If I recall correctly, the “disparate impact” standard under which New Haven feared being sued was originally created by the Court in decisions of the early 1970s, as a test to determine whether illegal discrimination had occurred under the Title VII of the 1964 Civil Rights Act. But this standard was written into statutory law – and, indeed, toughened – by the 1991 Civil Rights Act. The court in Ricci had no need to revisit the correctness of the standard, but if some future court chose to do so, it would not be revisiting precedent but seeking to invalidate an act of Congress – moreover, one clearly and plainly intended to enforce an amendment to the Constitution, as that amendment provides for. Such an act by the court might be right or wrong, but it’s practically the definition of judicial activism.
And, if I recall correctly, Jeffrey Rosen was extremely critical of Justice O’Connor’s jurisprudence regarding redistricting because it put the states in a judicially-created bind. If they ignored the need for minority representation, they were potentially in violation of the Voting Rights Act. But if they designed districts that were transparently created to lump African-American voters together regardless of geography or other factors, so as to ensure explicit representation for that segment of the population, O’Connor would reject that as also a violation. Race could – indeed, had to be – a factor, but couldn’t be the exclusive or, indeed, the predominant factor. Which meant, in practice, that a redistricting that was legal was one that passed Justice O’Connor’s “smell test,” which sounds not much like the rule of law, much more like the rule of (wo)man. If the Court overturns and finds for the plaintiff in Ricci, and does so without explicitly declaring chunks of the Civil Rights Acts of 1991 and 1964 to be unconstitutional (which I find highly unlikely), wouldn’t it be putting employers into an analogous bind? If they don’t pay attention to the potentially discriminatory impact of their hiring practices, they’ll face litigation – but if they pay too much attention, they’ll also face litigation. And they’ll only be able to tell the difference between too little and too much by consulting Justice Kennedy. Right? It sounds an awful lot like Rosen wants the Court to do with affirmative action precisely what he said they ought not have done when it came to redistricting.
I want to be clear about two things.
First, I think the disparate impact standard is an honest attempt to address a real problem: the desire to ferret out racial and other forms of discrimination that do not boldly announce themselves to the world as such.

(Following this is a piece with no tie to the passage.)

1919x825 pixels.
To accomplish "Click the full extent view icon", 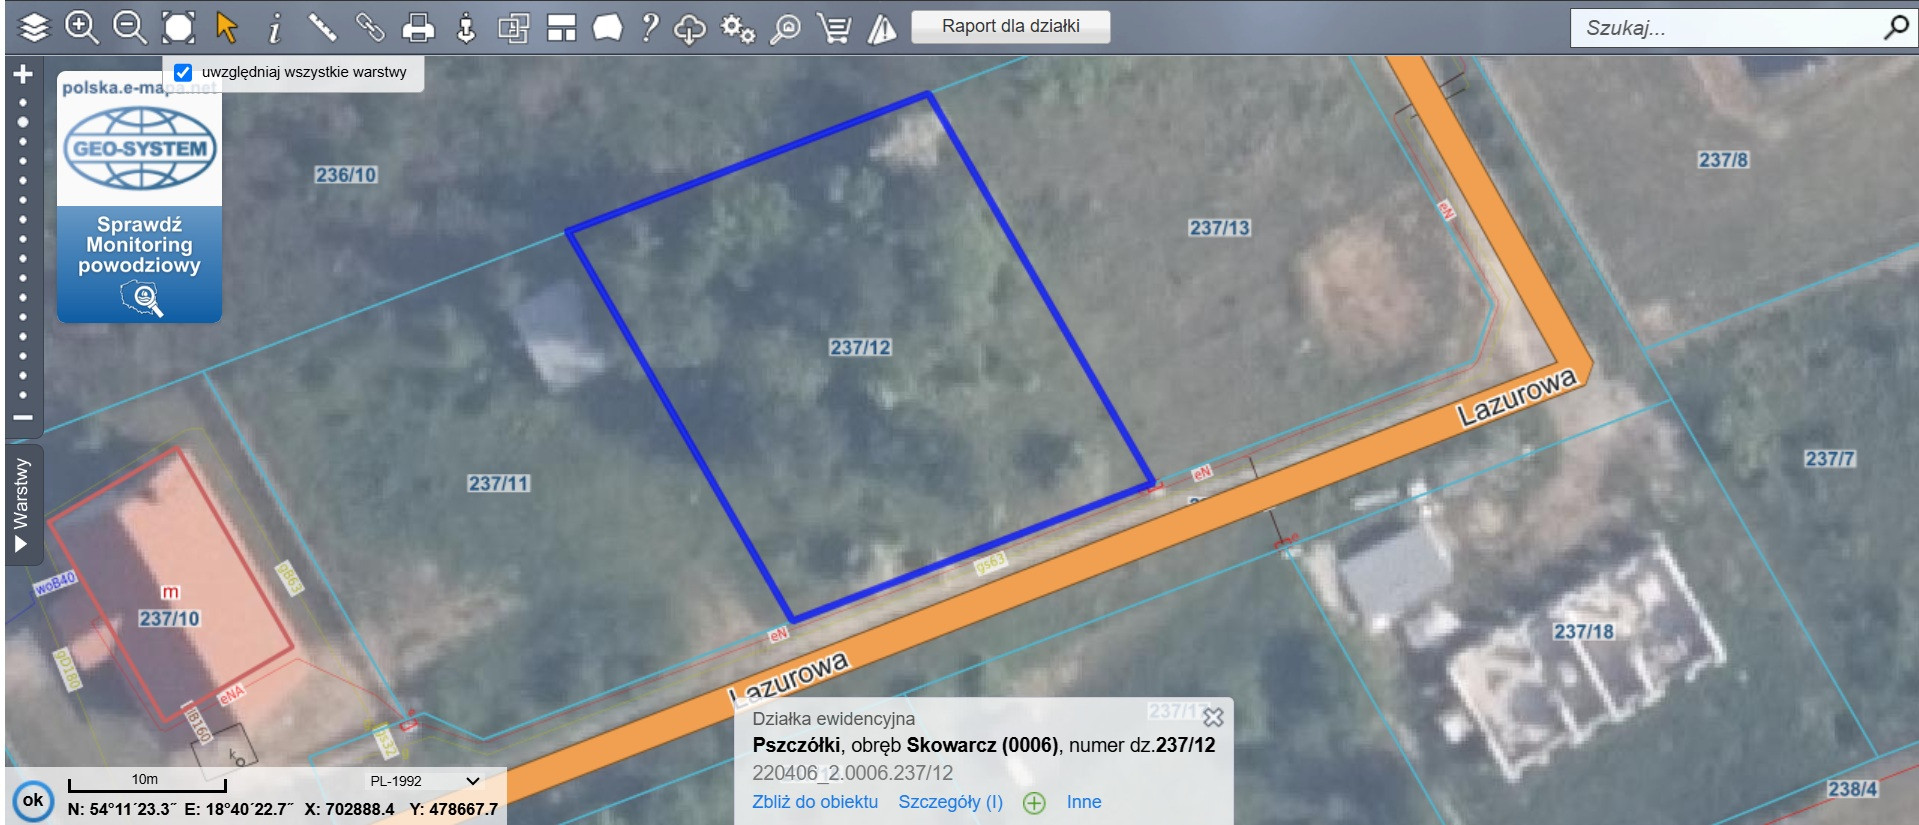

I find it very hard to take claims that such discrimination does not exist; the better debate would be about the relative priority of rooting it out versus other policy goals, including other policy goals related to social justice.
Second, because of the persistent measured gaps in average general intelligence between different groups (that they are persistent is a simple fact; whether they are inherent is still a much more speculative question), the disparate impact standard makes it extremely difficult to hire based explicitly on relative measured intelligence. To the extent that we believe that selecting on that basis is important (and we do seem to believe that when we choose who gets to serve in the armed forces, who gets into what college, indeed, pretty much every time we have to sort large numbers of people anonymously for positions that do not require specific skills), the disparate impact standard creates a real problem.
But it’s a policy problem. Weighing conflicting claims to justice and coming up with workable rules for adjudicating them that can be the basis of social consensus is what the political process is supposed to do. The courts are then supposed to apply those rules in specific cases in a way that provides reasonable predictability and is understood to be fair and just. If, as a society, we’re not happy with the way the rules work now, we should talk about how to change them and find a new set of rules that “work” better. To do that, we need to be able to say more, not less, so policing our language is counter-productive. By the same token, to do that we need to be able to hear more, not less – which means that liberal claims about Sotomayor’s background being a net-positive actually do have some teeth to them.